Sabemos o quanto, nos dias de hoje, tal panorama evoluiu para o que se convencionou chamar de ‘pós-modernidade’. A principal característica destes tempos pós-modernos é a crise do conceito de verdade, no sentido de que não existe mais uma verdade, mas ‘verdades’, dependendo do ponto de vista que se adote para observar e argumentar. O corolário lógico dessa crise é o apagamento da clássica diferença entre sujeito e objeto e a quebra da fantasia de uma observação isenta, à medida que o sujeito influi no que é observado. Além disso, as características do objeto, especialmente na prática da psicanálise, reverberam em direção ao sujeito e o modificam. Com isso, diluem-se as diferenças entre realidades factuais e realidades criadas pela imaginação. Tal relativização da verdade contribui para uma crise no que se refere à compreensão abrangente que seria proporcionada pelas metanarrativas, pois o mundo e as pessoas são mais complexos do que se imaginava e não cabem em modelos simples e reducionistas.

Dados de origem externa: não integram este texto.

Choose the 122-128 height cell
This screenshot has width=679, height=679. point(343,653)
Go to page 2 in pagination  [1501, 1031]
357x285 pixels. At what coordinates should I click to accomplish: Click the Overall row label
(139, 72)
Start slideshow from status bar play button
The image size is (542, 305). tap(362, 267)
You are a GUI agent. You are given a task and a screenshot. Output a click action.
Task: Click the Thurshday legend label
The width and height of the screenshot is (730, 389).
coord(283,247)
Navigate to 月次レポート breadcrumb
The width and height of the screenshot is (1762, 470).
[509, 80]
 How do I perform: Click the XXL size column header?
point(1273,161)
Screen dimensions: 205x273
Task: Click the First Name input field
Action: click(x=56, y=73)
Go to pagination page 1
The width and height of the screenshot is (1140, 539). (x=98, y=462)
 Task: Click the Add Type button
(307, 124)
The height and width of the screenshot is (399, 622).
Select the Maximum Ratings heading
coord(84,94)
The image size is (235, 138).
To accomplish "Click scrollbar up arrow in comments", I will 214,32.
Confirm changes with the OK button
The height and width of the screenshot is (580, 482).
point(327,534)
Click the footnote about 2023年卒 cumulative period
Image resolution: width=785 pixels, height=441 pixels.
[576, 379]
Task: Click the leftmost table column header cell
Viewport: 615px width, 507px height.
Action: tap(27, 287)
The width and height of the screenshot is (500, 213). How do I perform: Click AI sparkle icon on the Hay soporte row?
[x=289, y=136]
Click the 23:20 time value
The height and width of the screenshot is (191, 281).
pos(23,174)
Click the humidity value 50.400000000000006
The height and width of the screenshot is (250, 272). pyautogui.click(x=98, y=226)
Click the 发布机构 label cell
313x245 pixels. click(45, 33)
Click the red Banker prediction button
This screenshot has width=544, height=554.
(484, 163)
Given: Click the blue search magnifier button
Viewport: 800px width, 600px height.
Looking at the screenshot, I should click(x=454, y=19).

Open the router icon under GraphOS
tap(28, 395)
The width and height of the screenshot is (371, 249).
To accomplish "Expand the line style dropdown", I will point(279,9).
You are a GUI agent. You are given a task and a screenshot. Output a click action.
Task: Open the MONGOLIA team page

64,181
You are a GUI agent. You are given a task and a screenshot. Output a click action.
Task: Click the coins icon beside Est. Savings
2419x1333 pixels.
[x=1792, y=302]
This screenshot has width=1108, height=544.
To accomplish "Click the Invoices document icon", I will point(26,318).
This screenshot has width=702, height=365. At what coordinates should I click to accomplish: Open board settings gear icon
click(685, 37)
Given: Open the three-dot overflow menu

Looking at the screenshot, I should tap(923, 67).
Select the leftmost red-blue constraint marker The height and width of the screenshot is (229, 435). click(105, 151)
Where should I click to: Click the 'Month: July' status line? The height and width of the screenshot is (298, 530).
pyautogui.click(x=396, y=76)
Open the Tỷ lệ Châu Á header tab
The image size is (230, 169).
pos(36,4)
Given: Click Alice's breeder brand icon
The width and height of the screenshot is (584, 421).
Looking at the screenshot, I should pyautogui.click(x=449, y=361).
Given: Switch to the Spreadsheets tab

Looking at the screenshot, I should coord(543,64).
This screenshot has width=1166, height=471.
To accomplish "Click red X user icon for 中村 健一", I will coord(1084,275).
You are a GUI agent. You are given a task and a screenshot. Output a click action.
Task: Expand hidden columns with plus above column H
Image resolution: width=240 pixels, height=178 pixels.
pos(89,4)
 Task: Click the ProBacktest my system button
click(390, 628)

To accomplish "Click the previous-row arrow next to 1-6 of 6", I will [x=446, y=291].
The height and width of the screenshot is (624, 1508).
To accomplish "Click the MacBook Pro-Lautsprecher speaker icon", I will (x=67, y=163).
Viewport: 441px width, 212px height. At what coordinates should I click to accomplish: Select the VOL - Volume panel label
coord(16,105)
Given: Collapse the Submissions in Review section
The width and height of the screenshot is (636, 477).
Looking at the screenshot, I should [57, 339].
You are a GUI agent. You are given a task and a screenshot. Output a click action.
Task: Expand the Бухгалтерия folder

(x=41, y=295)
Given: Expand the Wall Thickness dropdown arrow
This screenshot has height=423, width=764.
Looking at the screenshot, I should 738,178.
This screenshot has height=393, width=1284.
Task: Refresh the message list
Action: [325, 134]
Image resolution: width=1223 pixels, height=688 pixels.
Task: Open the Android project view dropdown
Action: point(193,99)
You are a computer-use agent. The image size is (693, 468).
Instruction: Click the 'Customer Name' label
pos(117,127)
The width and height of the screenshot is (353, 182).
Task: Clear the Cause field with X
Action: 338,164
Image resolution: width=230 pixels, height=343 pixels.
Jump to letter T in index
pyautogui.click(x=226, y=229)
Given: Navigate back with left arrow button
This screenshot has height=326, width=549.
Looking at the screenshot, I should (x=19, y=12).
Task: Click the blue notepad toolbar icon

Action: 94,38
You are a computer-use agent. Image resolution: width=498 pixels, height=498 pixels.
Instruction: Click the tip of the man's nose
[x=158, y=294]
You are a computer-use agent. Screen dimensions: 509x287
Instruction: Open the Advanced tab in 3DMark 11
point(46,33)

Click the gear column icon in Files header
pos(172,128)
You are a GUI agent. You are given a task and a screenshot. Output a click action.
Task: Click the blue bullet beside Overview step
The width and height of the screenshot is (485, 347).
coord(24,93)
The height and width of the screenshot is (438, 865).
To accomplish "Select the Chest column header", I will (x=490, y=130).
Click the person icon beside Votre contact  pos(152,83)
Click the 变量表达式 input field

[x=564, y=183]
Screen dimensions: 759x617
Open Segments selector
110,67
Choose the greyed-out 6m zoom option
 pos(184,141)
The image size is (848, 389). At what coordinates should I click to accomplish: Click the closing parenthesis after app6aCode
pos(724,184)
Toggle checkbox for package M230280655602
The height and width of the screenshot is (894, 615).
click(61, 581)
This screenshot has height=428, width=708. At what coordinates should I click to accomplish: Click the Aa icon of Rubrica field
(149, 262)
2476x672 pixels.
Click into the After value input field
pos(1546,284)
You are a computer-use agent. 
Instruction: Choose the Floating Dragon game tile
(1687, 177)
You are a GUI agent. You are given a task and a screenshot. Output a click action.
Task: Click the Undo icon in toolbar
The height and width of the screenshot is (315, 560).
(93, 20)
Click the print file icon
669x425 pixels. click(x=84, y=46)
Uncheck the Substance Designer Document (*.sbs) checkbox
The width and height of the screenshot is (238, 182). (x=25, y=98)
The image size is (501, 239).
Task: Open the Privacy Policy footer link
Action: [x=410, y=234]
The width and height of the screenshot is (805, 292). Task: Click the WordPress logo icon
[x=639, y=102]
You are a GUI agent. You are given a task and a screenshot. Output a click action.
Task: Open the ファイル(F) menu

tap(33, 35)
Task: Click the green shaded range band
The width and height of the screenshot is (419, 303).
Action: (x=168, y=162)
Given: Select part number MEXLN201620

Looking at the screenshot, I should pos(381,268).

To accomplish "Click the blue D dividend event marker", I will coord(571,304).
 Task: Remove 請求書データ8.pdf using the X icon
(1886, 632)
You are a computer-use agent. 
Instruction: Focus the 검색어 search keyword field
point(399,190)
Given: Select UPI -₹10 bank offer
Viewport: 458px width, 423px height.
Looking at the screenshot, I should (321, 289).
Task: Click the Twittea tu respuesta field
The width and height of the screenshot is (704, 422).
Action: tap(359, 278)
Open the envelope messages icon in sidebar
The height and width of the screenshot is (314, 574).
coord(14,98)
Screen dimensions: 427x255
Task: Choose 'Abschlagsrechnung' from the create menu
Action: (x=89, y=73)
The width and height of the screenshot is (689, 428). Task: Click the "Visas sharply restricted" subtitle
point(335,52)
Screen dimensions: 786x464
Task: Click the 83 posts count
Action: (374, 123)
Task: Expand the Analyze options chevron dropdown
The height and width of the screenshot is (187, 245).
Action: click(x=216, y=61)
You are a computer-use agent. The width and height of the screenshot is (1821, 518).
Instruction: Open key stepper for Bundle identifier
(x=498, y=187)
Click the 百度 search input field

Essa desilusão com o poder explicativo das metanarrativas e a relativização dos conceitos de verdade e realidade, deram origem a dois importantes movimentos. O primeiro foi o surgimento de reivindicações do direito de ser diferente, da politização da sexualidade e dos diversos modos de viver a vida.3 Uma segunda vertente refere-se à ética, com o surgimento de uma tendência a que se aceitem todas as posições, o estabelecimento de uma relação pragmática com a realidade e o afastamento de tudo aquilo que é alheio à utilidade prática imediata. A conjunção desses fatores na cultura atinge tal ponto que Lipovetzky (1983) chega a conceituar uma ‘era do vazio’, caracterizada pela:
(…) pressão por uma aceitação não crítica de todos os modos de vida, individuação narcisista, hedonismo, equalização de todo o conhecimento com a consequente erradicação das diferenças entre as gerações, experiências de vida, experiência educacional, treino, talento e sensibilidade. (Lipovetzky, citado por Rocha Barros e Rocha Barros, 2003, p. 8)
Esse panorama, que Roa (1965, p. 43) descreve como o predomínio da ética dos direitos sobre a ética dos deveres, tende a provocar um afastamento com relação à subjetividade e estimula a busca do prazer e da satisfação imediata dos desejos. Tudo isso leva a uma percepção superficial da realidade e perda de preocupação com o correto. A aquisição do conhecimento deixa de ser um objetivo, ganha força uma tendência ao culto da imagem e, o que é mais preocupante, as decisões a tomar na vida tornam-se questão de mero agrado: “(…) só importa o que é mais cômodo [e] poder-se-ia falar em uma ‘ética de bolso’, destinada a resolver somente um dado caso individual” (p. 42).
Vários autores, a partir de outras disciplinas, além da psicanalítica, têm se manifestado com relação aos efeitos da cultura pós-moderna sobre o funcionamento mental do indivíduo. Susan Sontag, por exemplo, em um texto de 1996, alerta para o fato de que “(…) a sensibilidade moderna está mais comprometida com o prazer do que nunca esteve” (p. 19). Nessa mesma linha de avaliação, Malumián (2008) destaca “(…) o consumo, em particular, e o mercado em geral como outra linha para a valorização da cultura: o que não é consumido não tem valor” (p. 24).
Tal estado de coisas não passou despercebido por autores psicanalíticos sensíveis aos impactos da cultura na prática da psicanálise. Eizirik, no texto “A psicanálise hoje: desafios na cultura”, de 1997, alerta para o quanto esta época de promoção da imagem e de satisfação imediata de desejos, opõe-se aos objetivos da psicanálise. Refere o risco de que a psicanálise, como um sistema de pensamento, possa tornar-se irrelevante para, ou incompatível com, as necessidades atuais de nossa cultura. Recorda que, frente a esta situação, a tendência, muitas vezes, é buscar uma adaptação rápida a esse ritmo de praticidade, embarcando “em uma atitude apocalíptica ou melancólica” (p. 16, citando Pereda).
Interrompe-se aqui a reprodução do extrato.